**Task details:**
Leave the pictures aside and give back every entry below word for word.

**Provided material:**

╔══

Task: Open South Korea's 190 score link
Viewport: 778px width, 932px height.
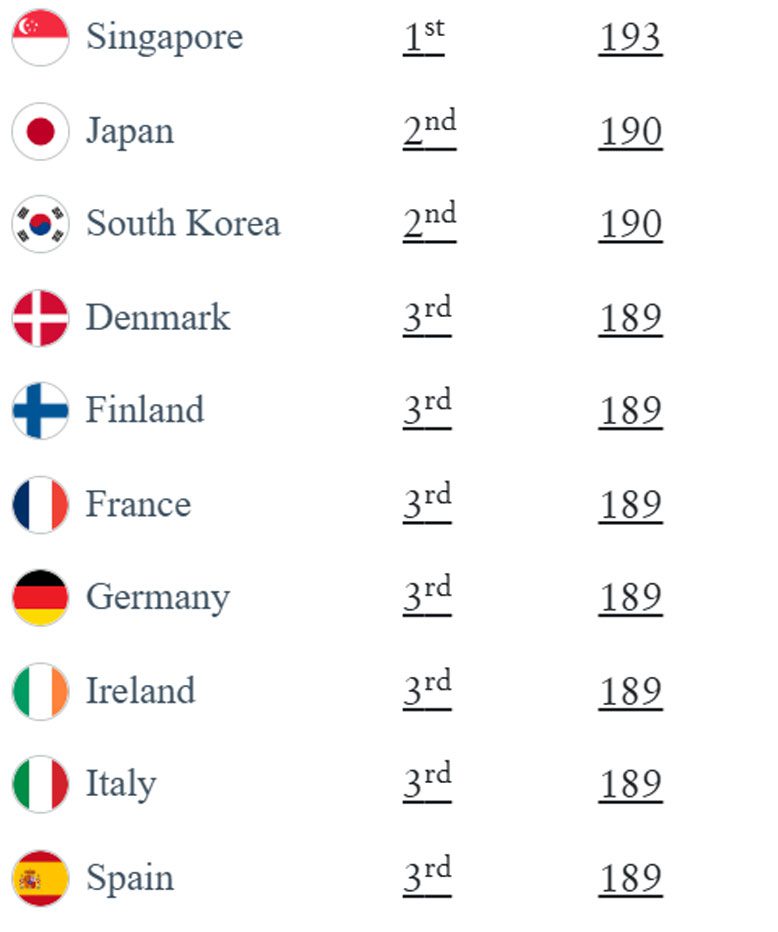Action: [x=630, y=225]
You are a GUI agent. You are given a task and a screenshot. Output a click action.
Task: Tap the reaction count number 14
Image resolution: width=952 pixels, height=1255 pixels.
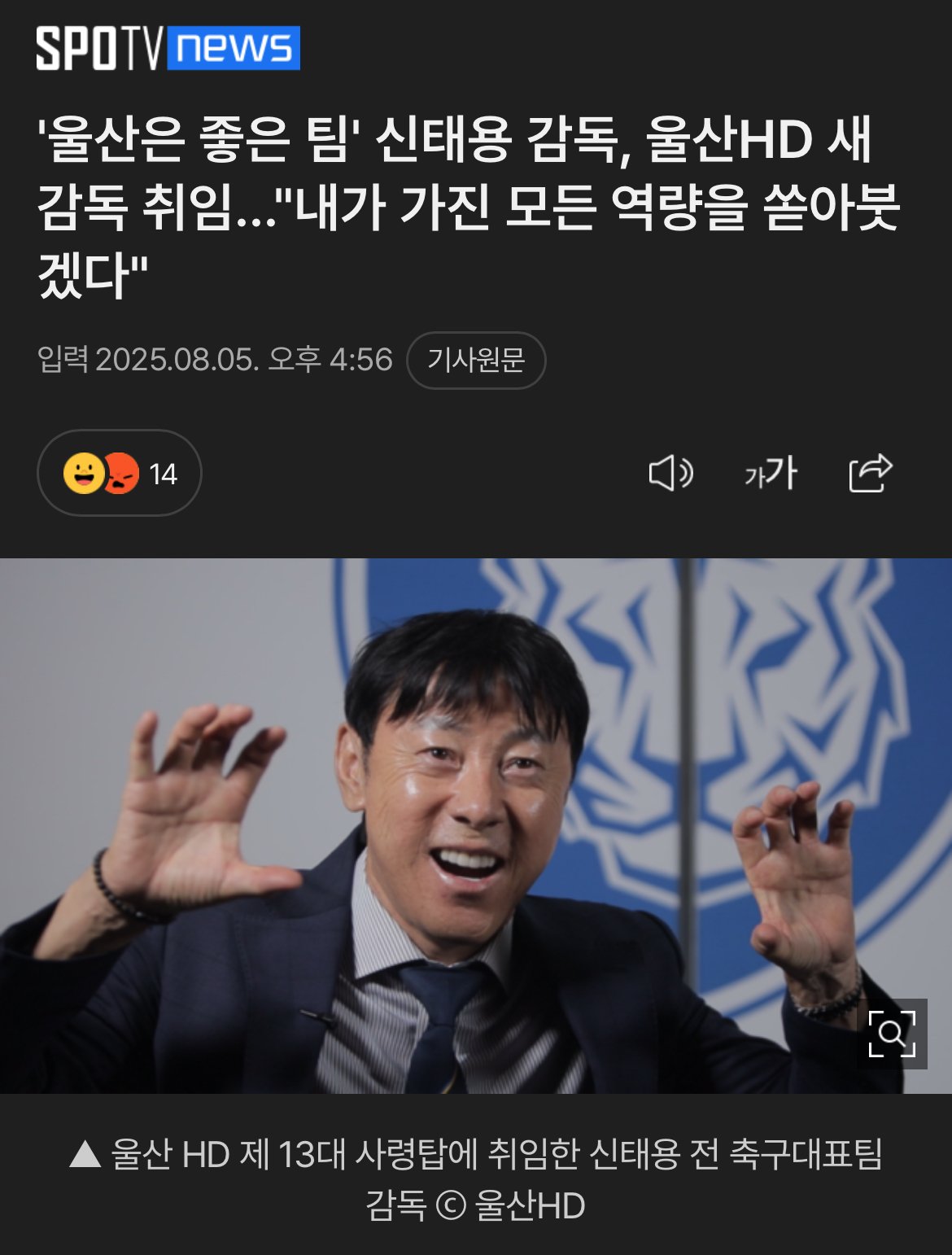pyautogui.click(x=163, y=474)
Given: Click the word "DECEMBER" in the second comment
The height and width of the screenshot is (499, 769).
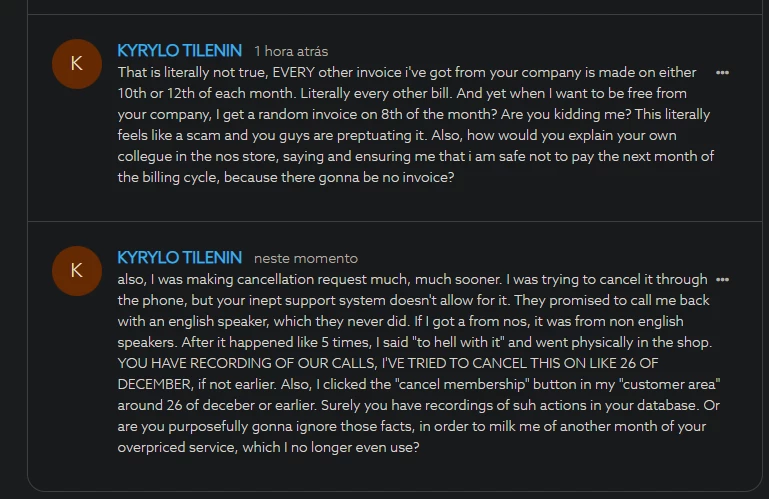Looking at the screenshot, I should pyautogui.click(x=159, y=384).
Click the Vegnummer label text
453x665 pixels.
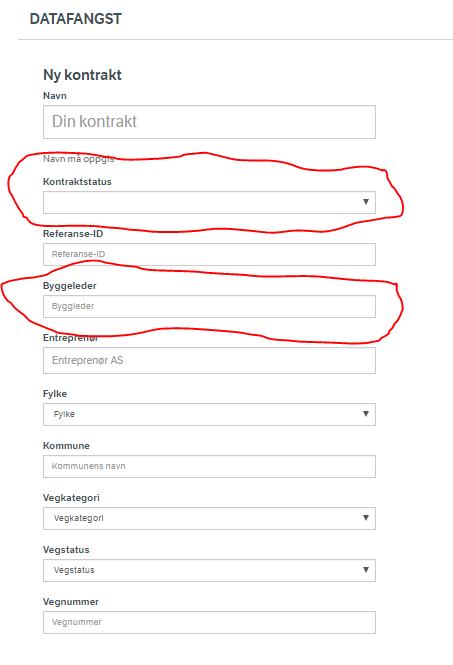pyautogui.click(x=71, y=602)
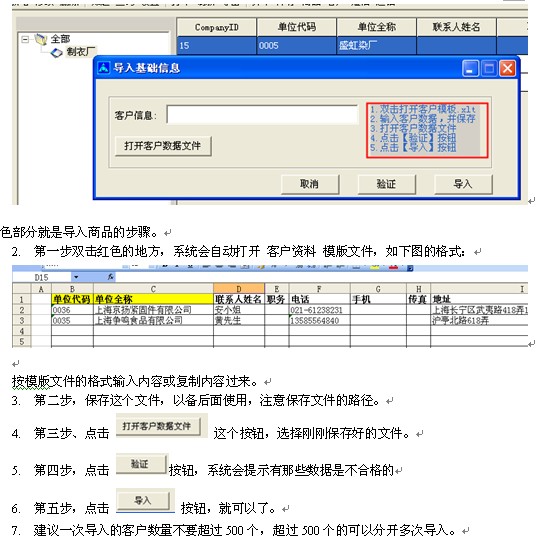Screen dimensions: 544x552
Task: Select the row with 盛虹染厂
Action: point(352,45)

╚══

**Solution:**
Task: Open South Korea's 190 score link
Viewport: 778px width, 932px height.
Action: [x=630, y=225]
You are a GUI agent. You are given a task and a screenshot. Output a click action.
Task: Tap the reaction count number 14
Image resolution: width=952 pixels, height=1255 pixels.
pyautogui.click(x=163, y=474)
Given: Click the word "DECEMBER" in the second comment
The height and width of the screenshot is (499, 769).
Looking at the screenshot, I should pyautogui.click(x=159, y=384).
Click the Vegnummer label text
453x665 pixels.
pyautogui.click(x=71, y=602)
Screen dimensions: 544x552
Task: Select the row with 盛虹染厂
Action: point(352,45)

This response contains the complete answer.